- TASK
Filter the listing for lines containing "screenshot".

- AVAILABLE DATA
· · ·
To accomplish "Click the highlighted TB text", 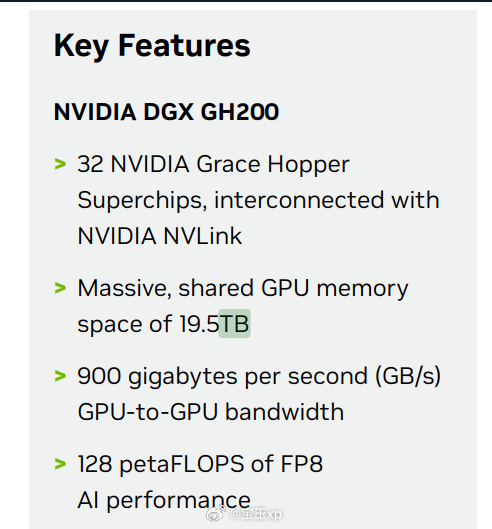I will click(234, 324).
· · ·
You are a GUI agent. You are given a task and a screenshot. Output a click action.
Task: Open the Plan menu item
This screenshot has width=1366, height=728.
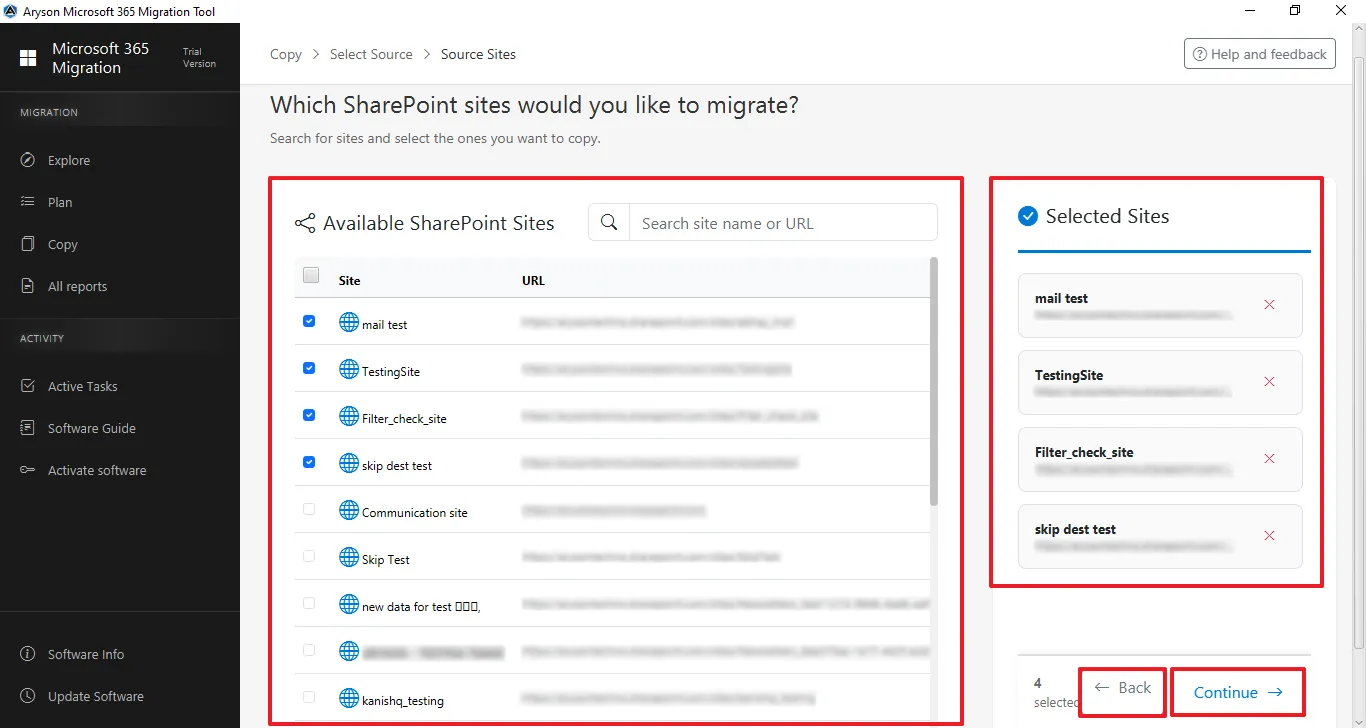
· · ·
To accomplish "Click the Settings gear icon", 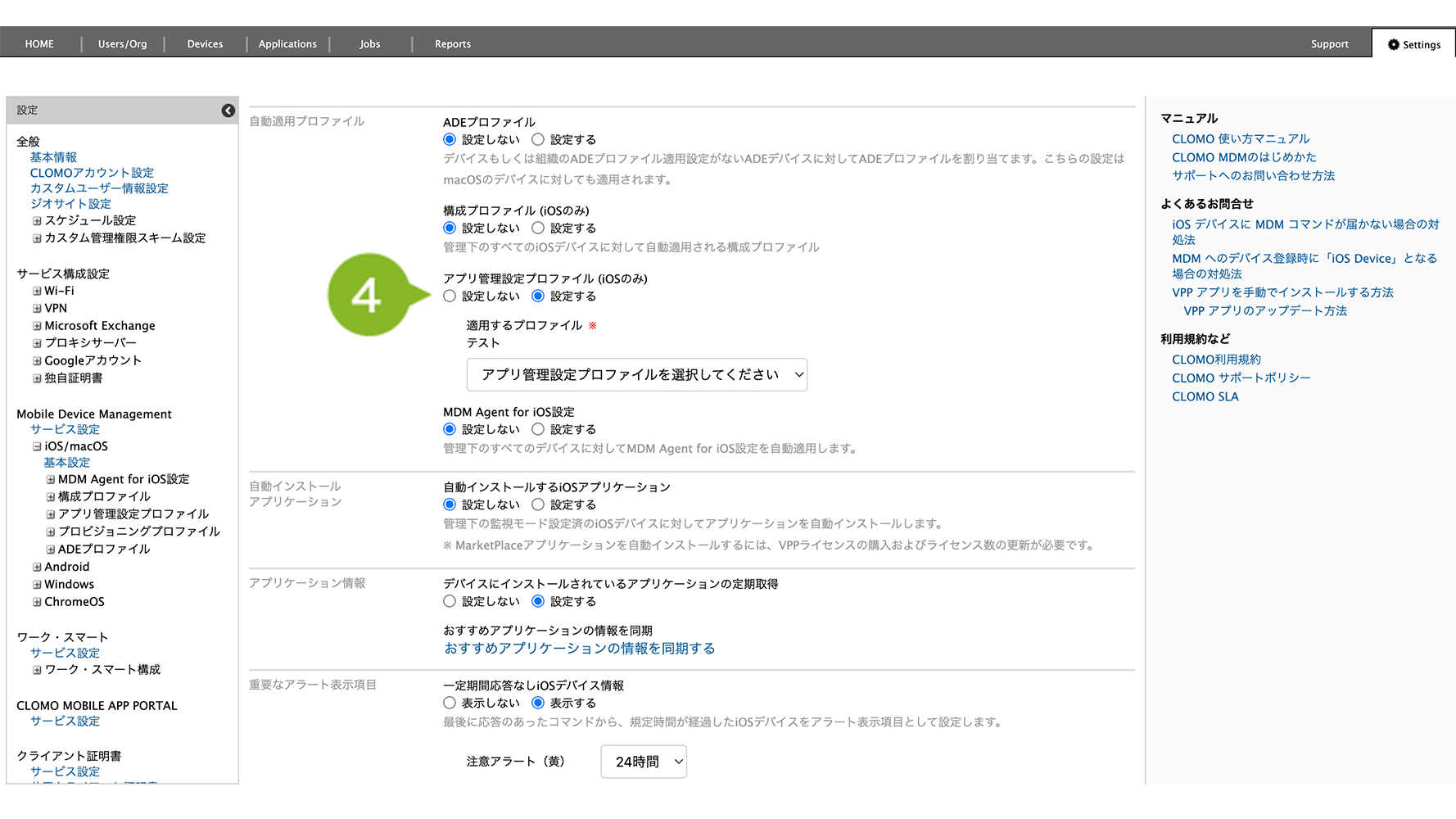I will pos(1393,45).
· · ·
- TASK RESPONSE
You are a GUI agent. You are given a task and a screenshot. Output a click action.
This screenshot has width=1366, height=728.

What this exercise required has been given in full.